Long-lived palladium catalysts for CO/vinyl arene polyketones synthesis: a solution to deactivation problems.

A series of cationic palladium complexes of general formula [Pd(Me)(MeCN)(N-N)][PF(6)] (N-N = (phen) 1 a, 4,7-dichloro-1,10-phenanthroline (4,7-Cl(2)-phen) 2 a, 4,7-diphenyl-1,10-phenanthroline (4,7-Ph(2)-phen) 3 a, 4-methyl-1,10-phenanthroline (4-Me-phen) 4 a, 4,7-dimethyl-1,10-phenanthroline (4,7-Me(2)-phen) 5 a, 5,5,6,6-tetrafluoro-5,6-dihydro-1,10-phenanthroline (F(4)-phen) 6 a, containing different substituted phenanthroline ligands, have been prepared from the corresponding neutral chloro derivatives [Pd(Me)(Cl)(N-N)], (1 b-6 b).
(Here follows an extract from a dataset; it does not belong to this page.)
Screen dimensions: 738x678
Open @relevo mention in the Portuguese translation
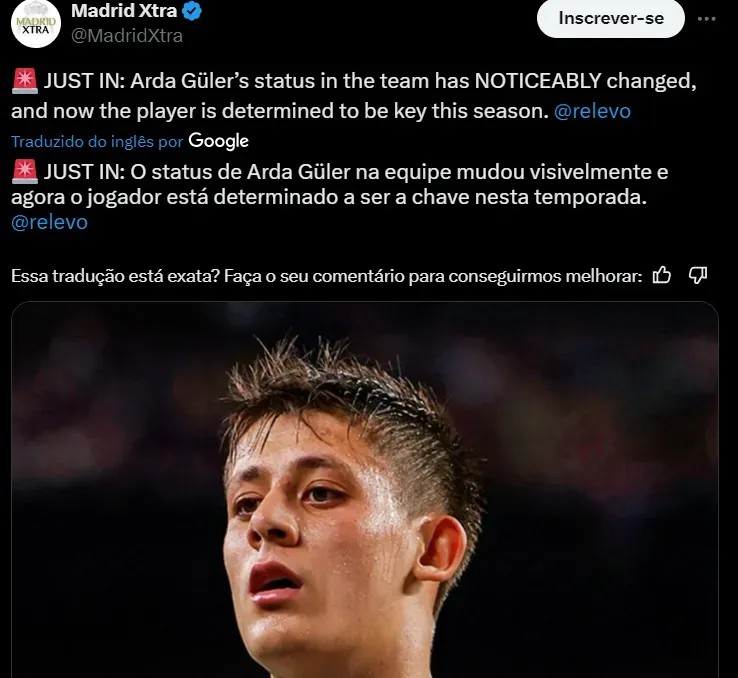[x=49, y=223]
The X-ray crystal structure of [Pd(Cl)(2)(4,7-Cl(2)-phen)] (2 b') was determined. DFT calculations show that the electron density on the metal is tuned by the substituents on the ligands. The catalytic behavior of complexes 1 a-6 a in the CO/styrene and CO/p-Me-styrene copolymerizations was studied in detail, showing that the generated catalysts are active for at least 90 h, yielding copolymers of high molecular weight. A firm correlation between the electron density on palladium on the one hand and the catalytic activity of the complexes and the molecular weight and the stereochemistry of the polyketones synthesized on the other hand has been established: the catalyst containing the F(4)-phen is thus far the most active among those tested, yielding the syndiotactic CO/styrene copolymer with a stereoregularity of 96 % (uu triad) and with an M(w) value of 1 000 000.